O sexo, esse tema fascinante que tanta gente tem arrastado para o Charquinho, é um dos tais assuntos onde eu só falo depois de devidamente apalpado o terreno em que me proponho caminhar. O sexo e, por inerência, as mulheres que de imediato me ocorrem à ideia quando incido o pensamento sobre essa intrigante actividade humana. Em ambos os casos, as minhas dúvidas superam largamente as tremidas certezas que logrei consolidar.
E de política, todos sabem, não percebo coisa nenhuma.

Aqui há dias escutei por acaso uma conversa entre duas senhoras, sexagenárias, a propósito da compra de umas peças de lingerie. Mea culpa, bem sei que deveria ter orientado as antenas noutra direcção. Não fui capaz. Fiz de conta que procurava na prateleira de cima um sugestivo wonderbra e tentei apanhar com nitidez o papo das duas marias.
Uma delas já havia escolhido a mercadoria que se propunha comprar. A outra, atenta ao monte de caixas que a amiga escolheu, deu pela falta de uma componente essencial.
- Então mas tu não me disseste que tens consulta marcada para amanhã?
- Pois tenho, às nove da manhã...
- E só compraste cuecas baratas? Pró dia-a-dia ainda vá, mas para ir ao médico não sei...

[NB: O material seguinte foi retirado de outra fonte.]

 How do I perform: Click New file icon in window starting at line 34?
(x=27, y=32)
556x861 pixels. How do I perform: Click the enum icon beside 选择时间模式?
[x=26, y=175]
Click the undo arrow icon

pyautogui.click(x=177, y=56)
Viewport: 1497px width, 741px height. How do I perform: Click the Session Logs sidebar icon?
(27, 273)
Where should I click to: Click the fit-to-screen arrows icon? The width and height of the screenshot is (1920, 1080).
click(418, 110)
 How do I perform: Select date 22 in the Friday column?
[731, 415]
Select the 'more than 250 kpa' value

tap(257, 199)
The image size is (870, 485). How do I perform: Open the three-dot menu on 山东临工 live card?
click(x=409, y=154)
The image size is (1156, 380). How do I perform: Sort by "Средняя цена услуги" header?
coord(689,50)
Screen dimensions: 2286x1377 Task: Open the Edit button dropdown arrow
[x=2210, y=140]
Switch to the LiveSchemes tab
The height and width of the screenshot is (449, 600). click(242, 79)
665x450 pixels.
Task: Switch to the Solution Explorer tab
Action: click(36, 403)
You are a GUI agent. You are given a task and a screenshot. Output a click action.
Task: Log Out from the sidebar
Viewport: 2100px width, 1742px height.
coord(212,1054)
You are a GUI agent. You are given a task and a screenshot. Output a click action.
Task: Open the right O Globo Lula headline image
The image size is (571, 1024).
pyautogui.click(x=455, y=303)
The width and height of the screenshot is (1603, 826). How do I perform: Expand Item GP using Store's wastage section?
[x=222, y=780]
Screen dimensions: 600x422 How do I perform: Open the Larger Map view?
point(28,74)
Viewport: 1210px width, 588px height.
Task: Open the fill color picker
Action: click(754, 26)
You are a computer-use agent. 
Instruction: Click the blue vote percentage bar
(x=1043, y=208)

E a amiga comprou umas cuecas melhores e mais caras. Fiquei a saber que para as mulheres de uma certa idade as cuecas ‘de ir ao médico’ são uma compra que nunca podem descuidar.
De resto, esta reverência à classe médica, tal como a temática da roupa interior, voltaram ao meu contacto noutra conversa que me caiu por acaso no monitor. No 100nada, a Catarina e sus muchachas debatiam animadamente as cuecas de um pediatra muito popular e tive oportunidade de conhecer a perspectiva das piquenas de outra geração.
Neste caso, o problema que se levantava era o método mais adequado para tirar as cuecas ao doutor ( o George Clooney, na série ER – Serviço de Urgência). Com os dentes, alguém avançou para minha surpresa. E depois era à bruta ou devagar, consoante as preferências e fantasias de cada uma.
Nas urgências das mulheres destes dias, as prioridades são as mesmas mas varia bastante a estratégia a seguir. Se nas mulheres às compras cuja conversa escutei a questão residia nas cuecas a mostrar, nas senhoras dos comentários o problema era como as haviam de retirar ao protagonista da consulta.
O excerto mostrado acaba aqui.